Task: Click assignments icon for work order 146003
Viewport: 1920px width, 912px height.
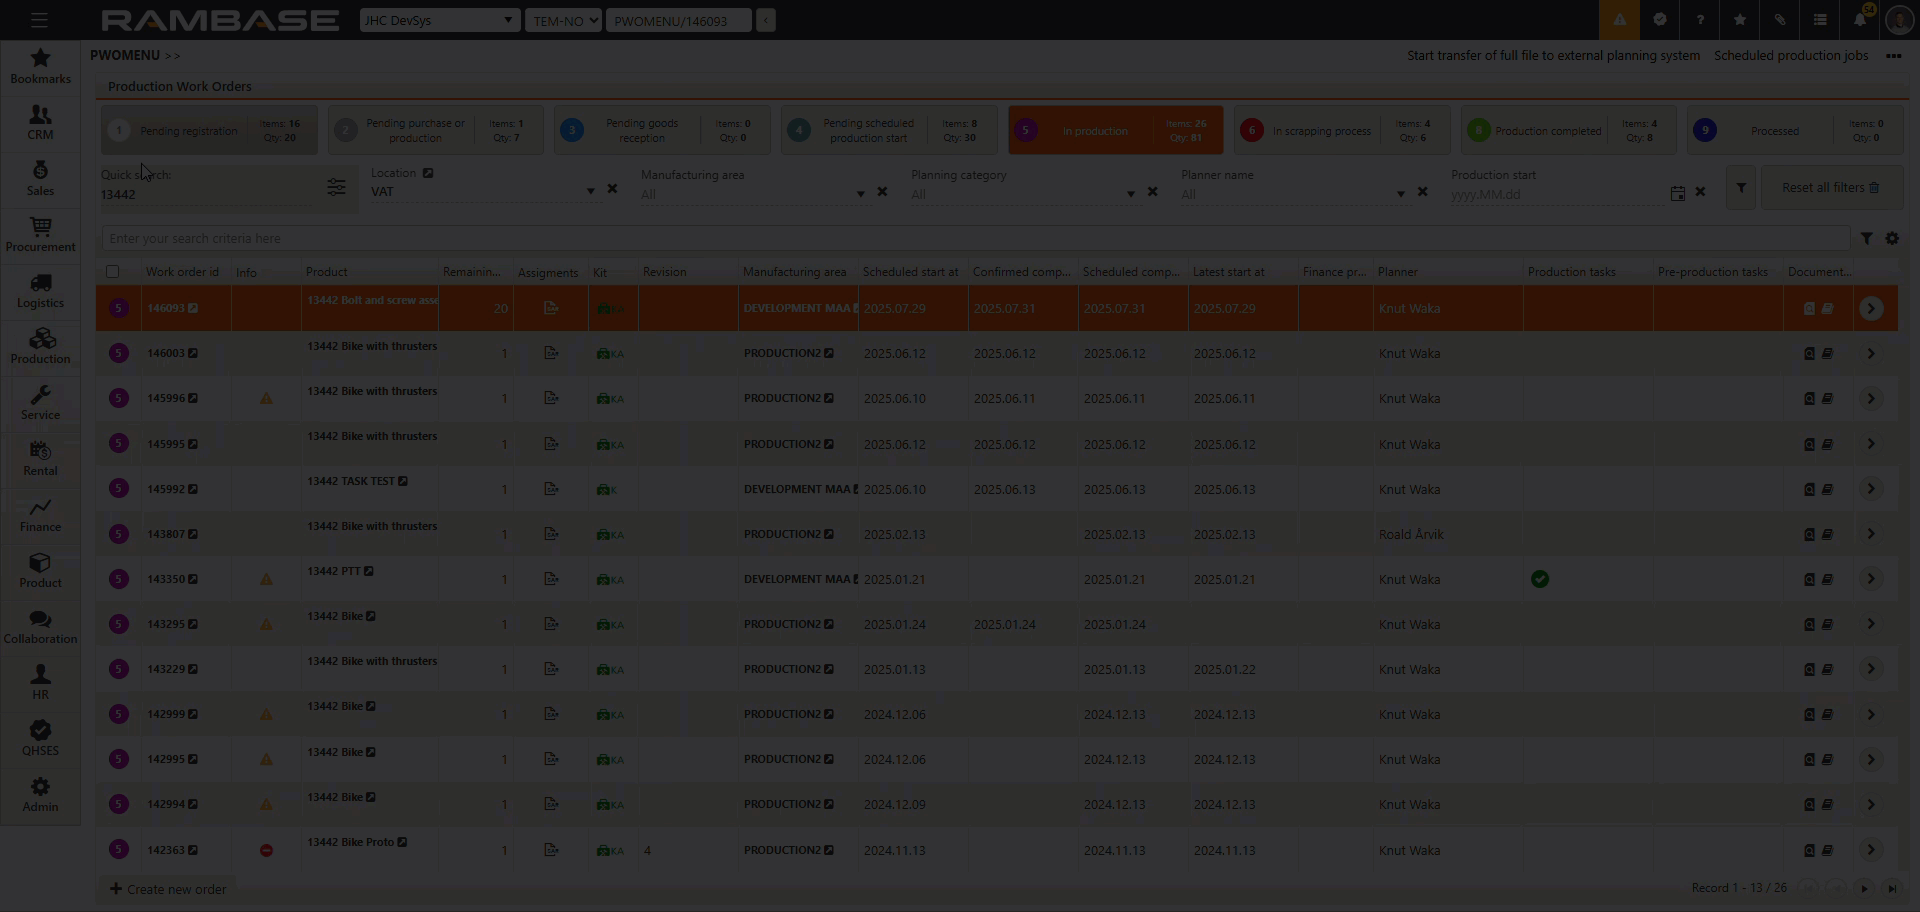Action: [x=551, y=353]
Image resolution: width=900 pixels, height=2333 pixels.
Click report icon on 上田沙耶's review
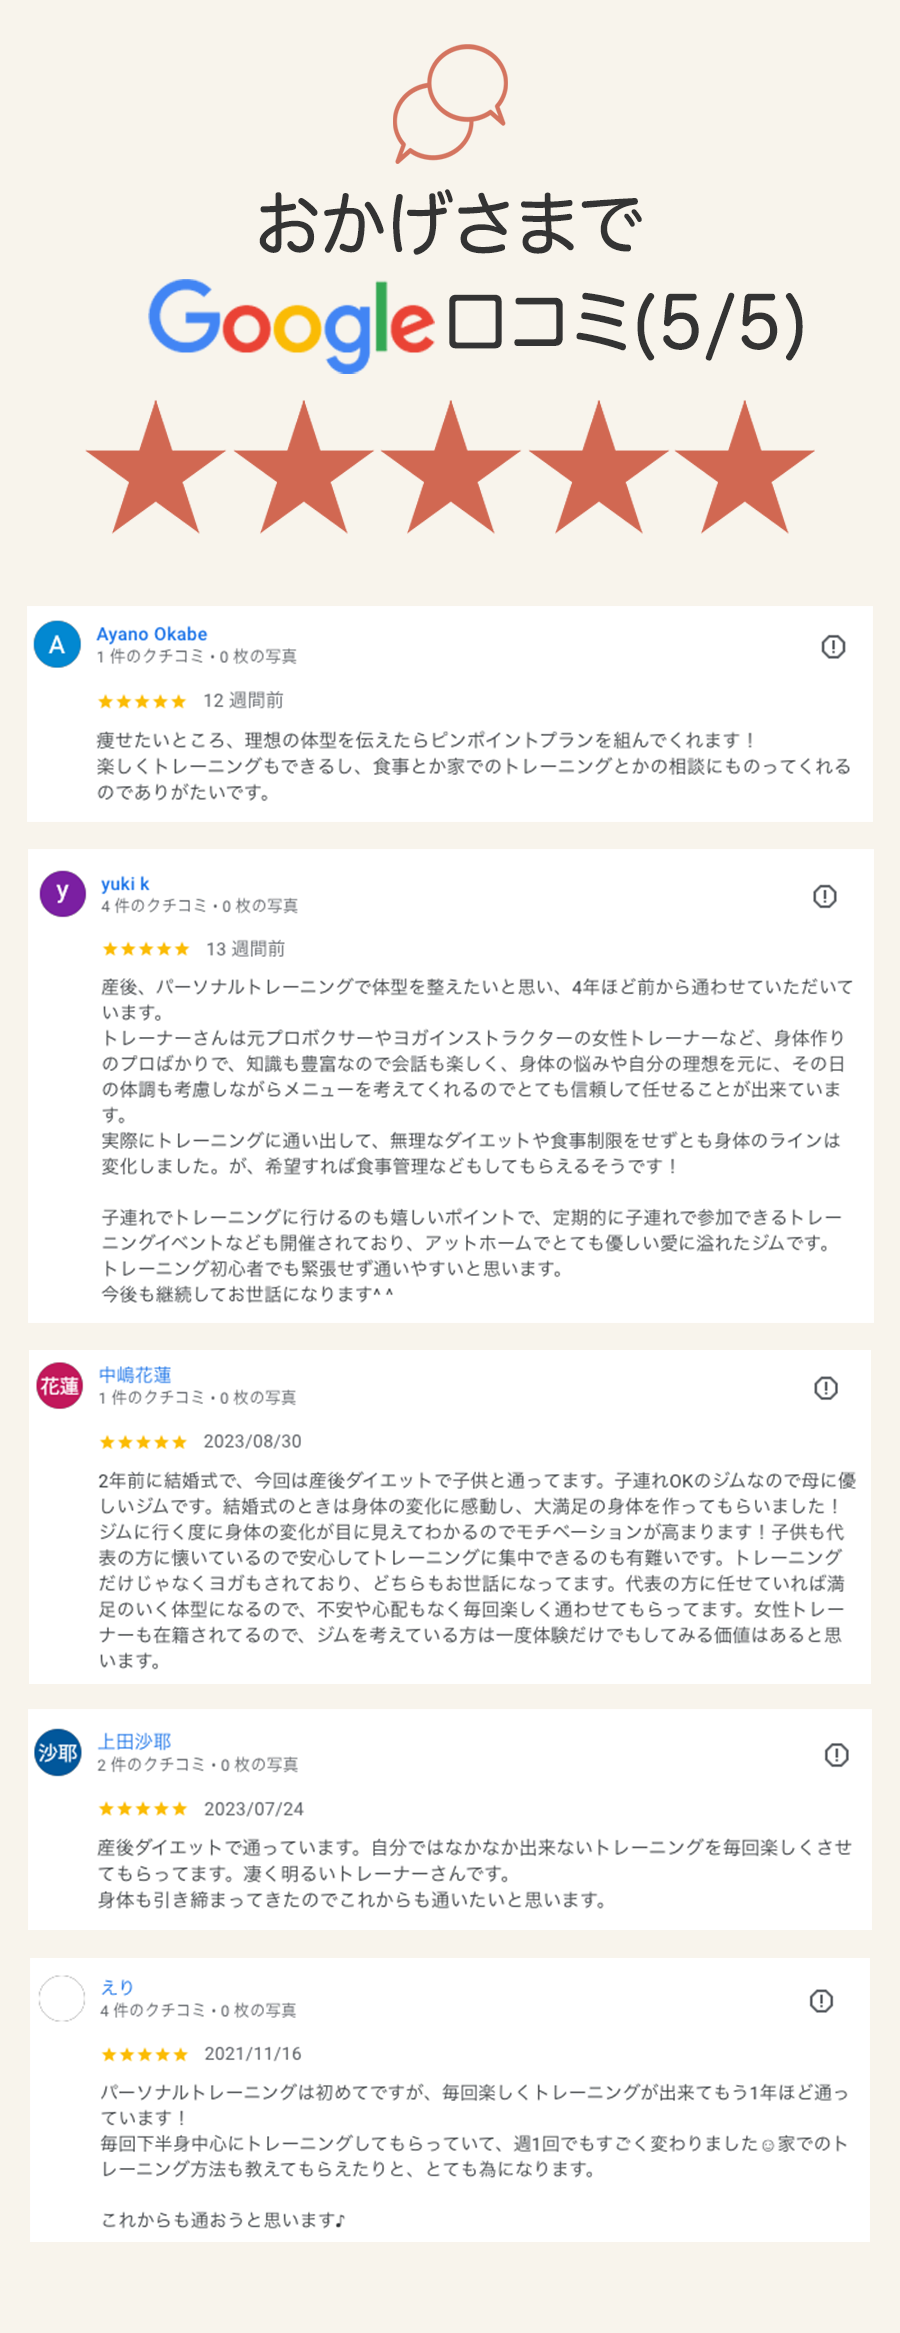(x=837, y=1755)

## Work to be completed
What you return should be the entries from above, unchanged and without their images.

## Response area
Task: Click assignments icon for work order 146003
Viewport: 1920px width, 912px height.
Action: [x=551, y=353]
Image resolution: width=900 pixels, height=2333 pixels.
Click report icon on 上田沙耶's review
(x=837, y=1755)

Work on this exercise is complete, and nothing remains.